SC 34 Meetings, Prague, Days 2, 3 & 4

What a Difference a Day Makes
MURATA Makoto, WG 4 convenor,
seems pleased with progress on the maintenance of OOXML

I had been intending to write a day-by-day account of these meetings but as it turned out there simply was not time for blogging (tweeting, on the other hand …). Another activity which suffered was photography: I had wanted to take a load of pictures of über-photogenic Prague – but somehow the work seemed to expand into all my notionally free time too. What I did manage to snap is here. And it is also well worth checking out Doug Mahugh’s photos for more.

WG 1 met again on Tuesday to finish its business (you can read the meeting report here) and then my attention mostly turned mostly to the activities in WG 4 (for OOXML maintenance) and WG 5 (which is for OOXML / ODF interop).

OOXML One Year On

Overall, WG 4 is making excellent progress. To date, 169 defects have been collected for OOXML (check out the defect log) and the majority of these have either been closed, or a resolution agreed. Amendments were started for 3 of the 4 parts of OOXML to allow a bunch of small corrections to be put in place, and the even-more-minor problems will be fixed by publishing technical corrigenda. Overall, I think stakeholders in OOXML can feel pretty confident that the Standard is being sensibly and efficiently maintained.

I was personally very pleased to see National Bodies well-represented (the minutes are here) – to the extent that I’d now ideally like to see some more big vendors coming to the table so their views can be heard. Microsoft (of course) was; but where (for example) are Apple, Oracle and the other vendors who participated in Ecma TC 45 while OOXML was being drafted? To them – and to anybody who wants to get involved in this important work – I say: participate!
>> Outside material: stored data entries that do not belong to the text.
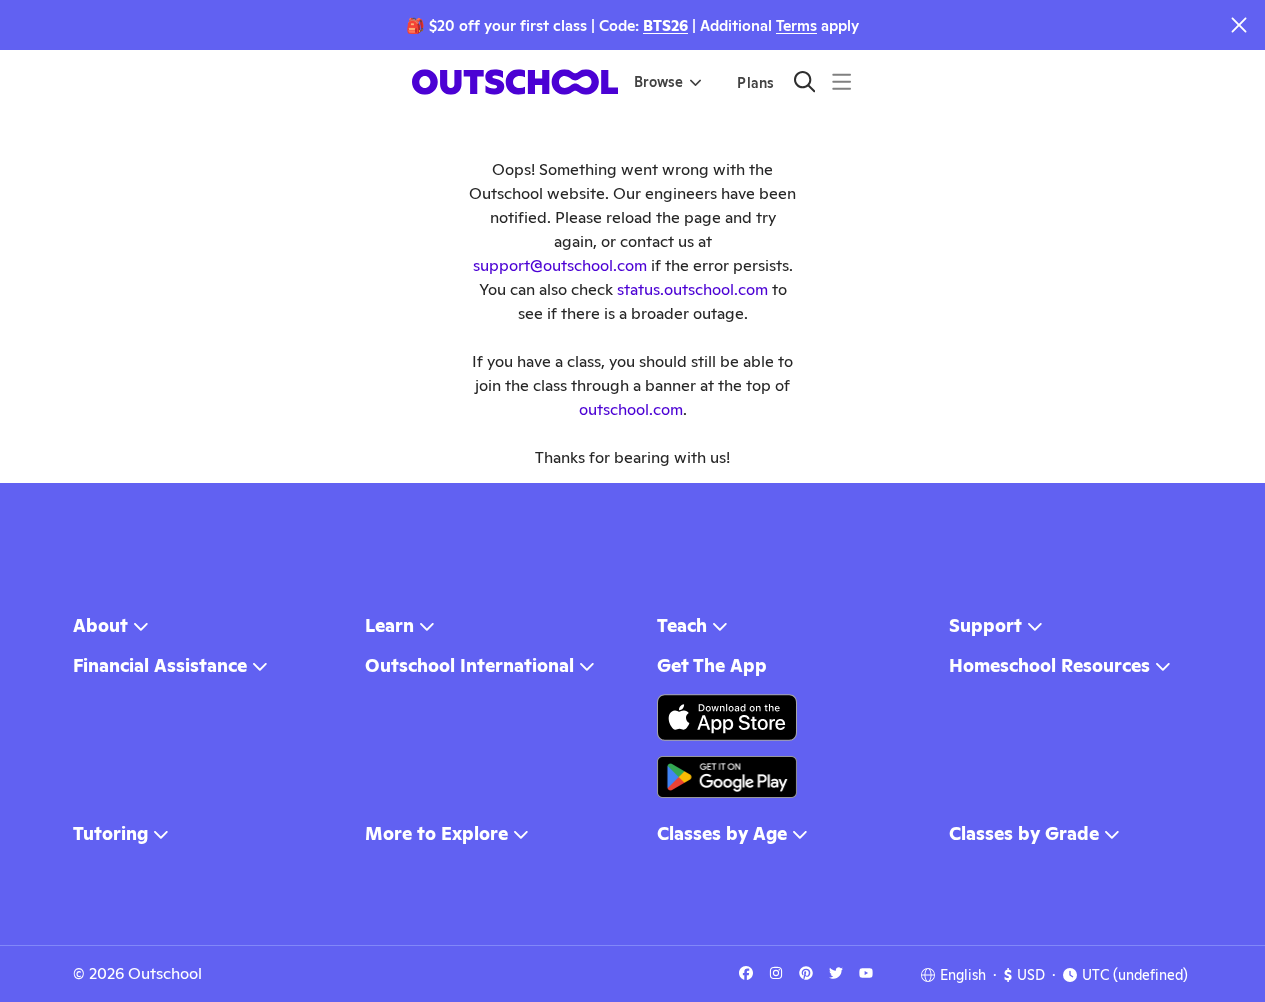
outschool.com (631, 409)
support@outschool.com (560, 265)
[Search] (804, 81)
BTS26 (665, 25)
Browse (658, 82)
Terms (796, 25)
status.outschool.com (692, 289)
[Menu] (841, 81)
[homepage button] (515, 82)
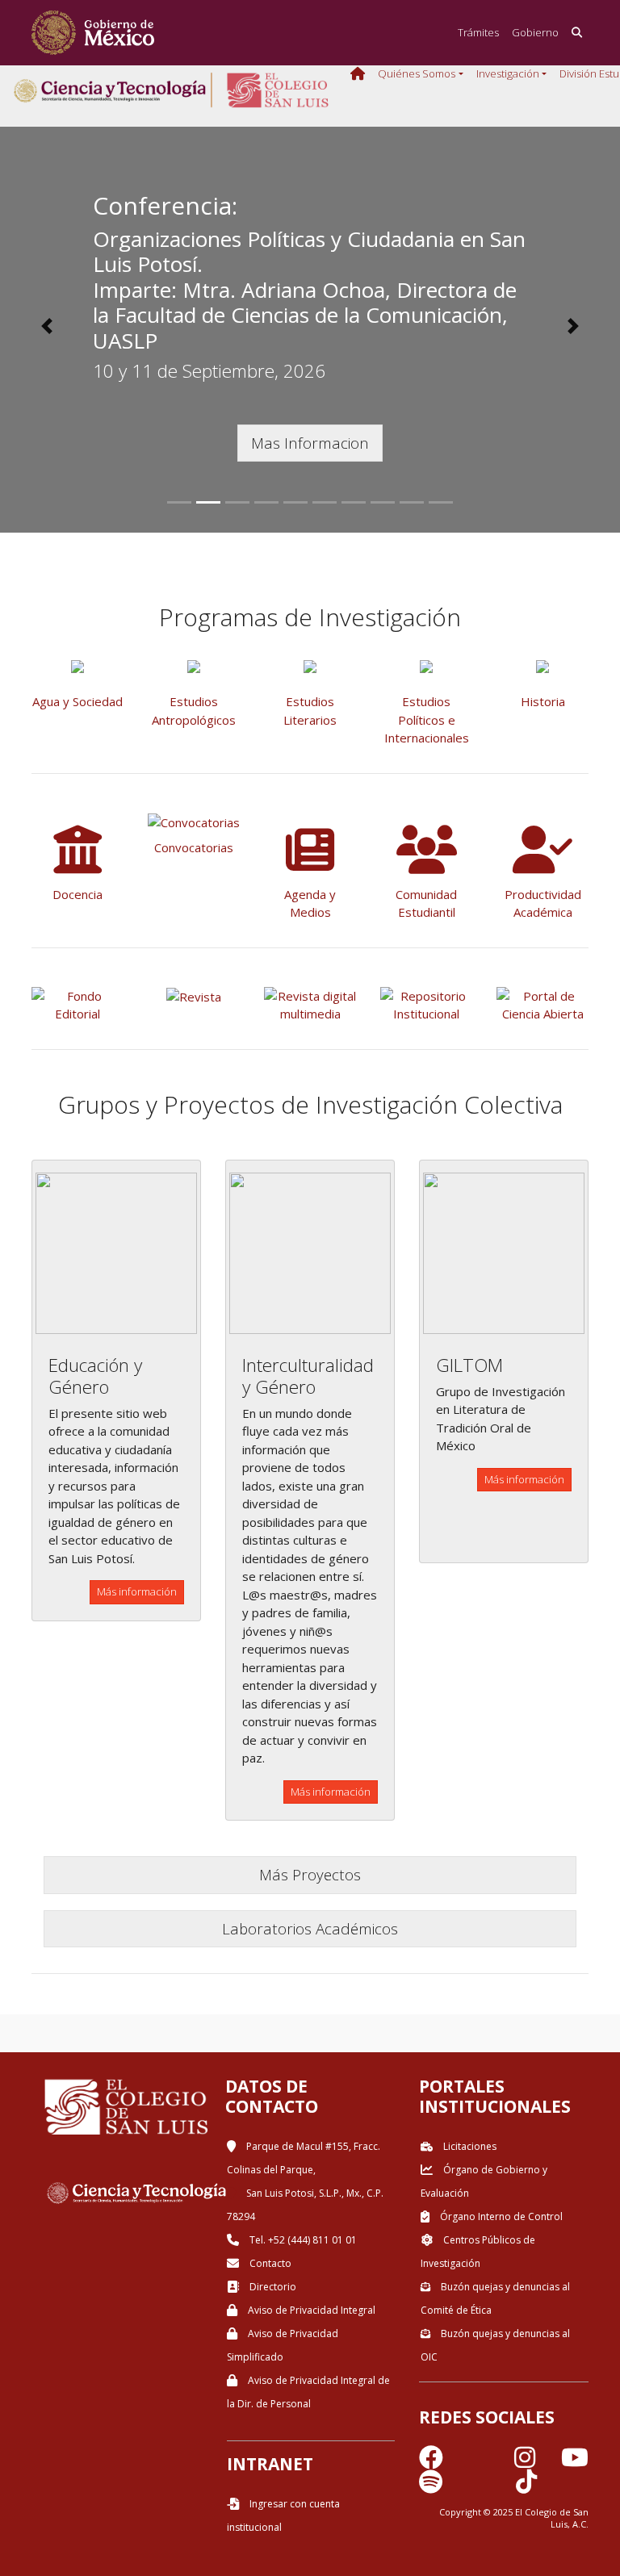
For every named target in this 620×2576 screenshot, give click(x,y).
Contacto (269, 2263)
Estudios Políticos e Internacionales (426, 719)
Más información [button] (137, 1591)
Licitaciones (468, 2146)
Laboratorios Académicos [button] (310, 1928)
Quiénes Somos (416, 73)
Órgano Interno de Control (500, 2216)
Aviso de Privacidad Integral (310, 2310)
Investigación (507, 73)
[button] (46, 326)
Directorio (271, 2287)
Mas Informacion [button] (310, 443)
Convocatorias (193, 847)
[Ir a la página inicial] (92, 32)
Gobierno (535, 32)
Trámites (478, 32)
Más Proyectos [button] (310, 1874)
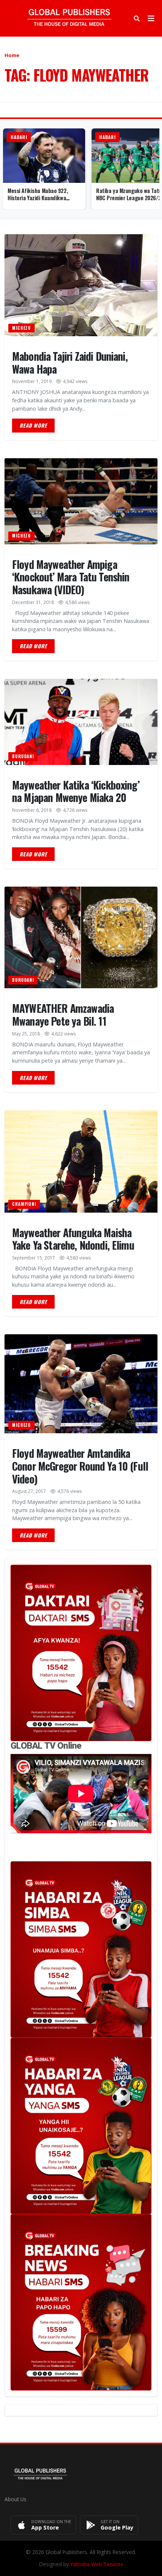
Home (12, 55)
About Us (15, 2499)
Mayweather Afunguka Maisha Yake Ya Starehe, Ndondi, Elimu (73, 1239)
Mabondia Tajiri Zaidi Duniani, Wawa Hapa (70, 362)
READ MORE (33, 425)
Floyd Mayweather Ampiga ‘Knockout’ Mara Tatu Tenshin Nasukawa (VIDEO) (70, 576)
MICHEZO (21, 328)
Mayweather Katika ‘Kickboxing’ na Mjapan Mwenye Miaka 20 (75, 791)
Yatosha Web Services (96, 2564)
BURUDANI (23, 756)
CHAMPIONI (24, 1204)
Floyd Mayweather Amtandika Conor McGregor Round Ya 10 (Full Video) (80, 1465)
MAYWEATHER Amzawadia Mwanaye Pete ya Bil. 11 (63, 1014)
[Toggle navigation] (151, 18)
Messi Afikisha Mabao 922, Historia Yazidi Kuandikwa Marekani (38, 198)
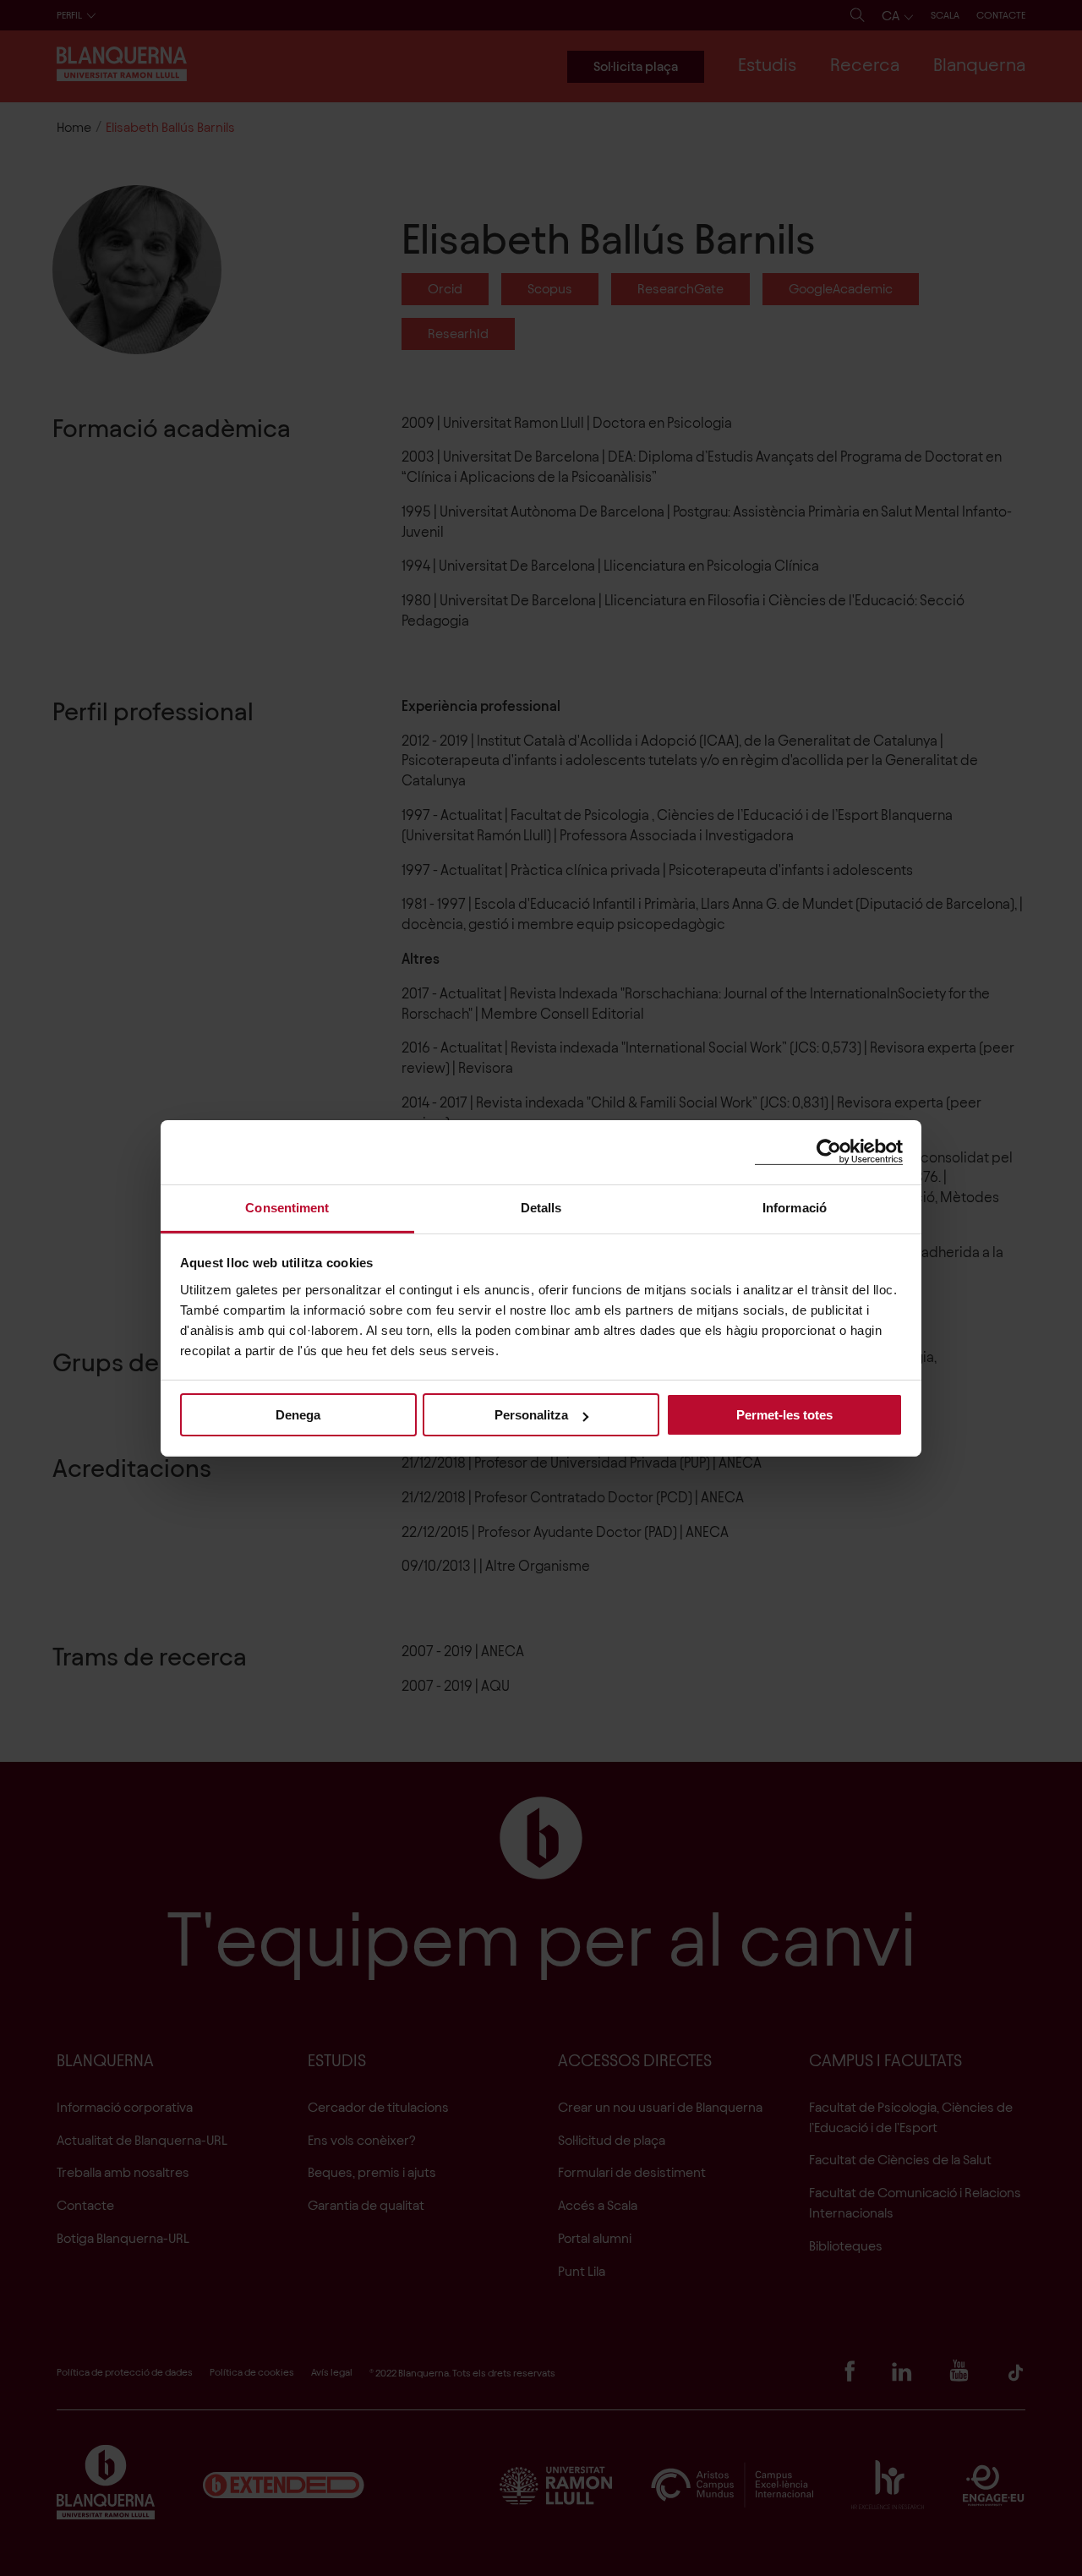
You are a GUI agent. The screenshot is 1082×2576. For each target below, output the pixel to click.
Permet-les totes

Over at Rick Jelliffe’s blog Rick has been carrying out something of an exposé of the unfortunate imbalance in the stakeholders represented in the maintenance of ODF at OASIS (something which will become even more acute if Sun is, in the end, snapped-up by IBM). Personally I think Rick is right that it is vitally important to have a good mix of voices at the standardisation table: big vendors, small vendors, altruistic experts, users, government representatives, etc. WG 4 is getting there, but it too has some way to go.

Tougher Issues

Some more controversial topics were however not resolved during the meeting, and I think it may be worth exploring these in more detail:

The Namespace Problem

One issue in particular has proved thorny: whether to changes Namespaces in the OOXML schemas. This topic took a good slice of Tuesday, and then segued into a bar session afterwards; this then carried on over supper and by the time we broke it was midnight. And still no conclusion has been reached. WG 4 has issued a document outlining the state of discussions to date …

I have already expressed my own views on this; but during these Prague meetings some important new considerations were brought to bear. Go over to Jesper Lund Stocholm’s blog to get the thorny details

Personally, I think the “strict” format is a new format, and that changing the Namespace is only part of the solution. I would like to see the media type changes and for OOXML to recommend a new file extension (.dociso anyone?) to reduce the chances that users suffer the (to me) unacceptable fate of silent data loss that Jesper highlights.

Whither Transitional?

Another hot topic of discussion is what the “transitional” version of OOXML is really for. One interesting and slightly surprising fact that emerged after the BRM is that the strict schemas are a true subset of the transitional schemas. Should this nice link be preserved? Microsoft are keen for new features introduced in the “strict” version of OOXML to be mirrored in the “transitional” version – presumably, in part, because Office 14 will use transitional features.

Openness

When the maintenance of OOXML was being planned, one of the principles agreed on by the National Bodies was that the process should be as open as possible, consistent with JTC 1 rules. One aspect of this is the question of whether WG 4’s mailing list archive should be open to the public. Some NBs were a little nervous of this for the reason that their committee members might be less free to post candid comments if they were open to public scrutiny, and possible repercussions with their boss and/or the tinfoil brigade in the blogosphere. There was also the troubling precedent of the mailing list of the U.S. INCITS V1 committee, which opened its archive to public view during the DIS 29500 balloting period, only to see it die completely as contributors refused to post in public view.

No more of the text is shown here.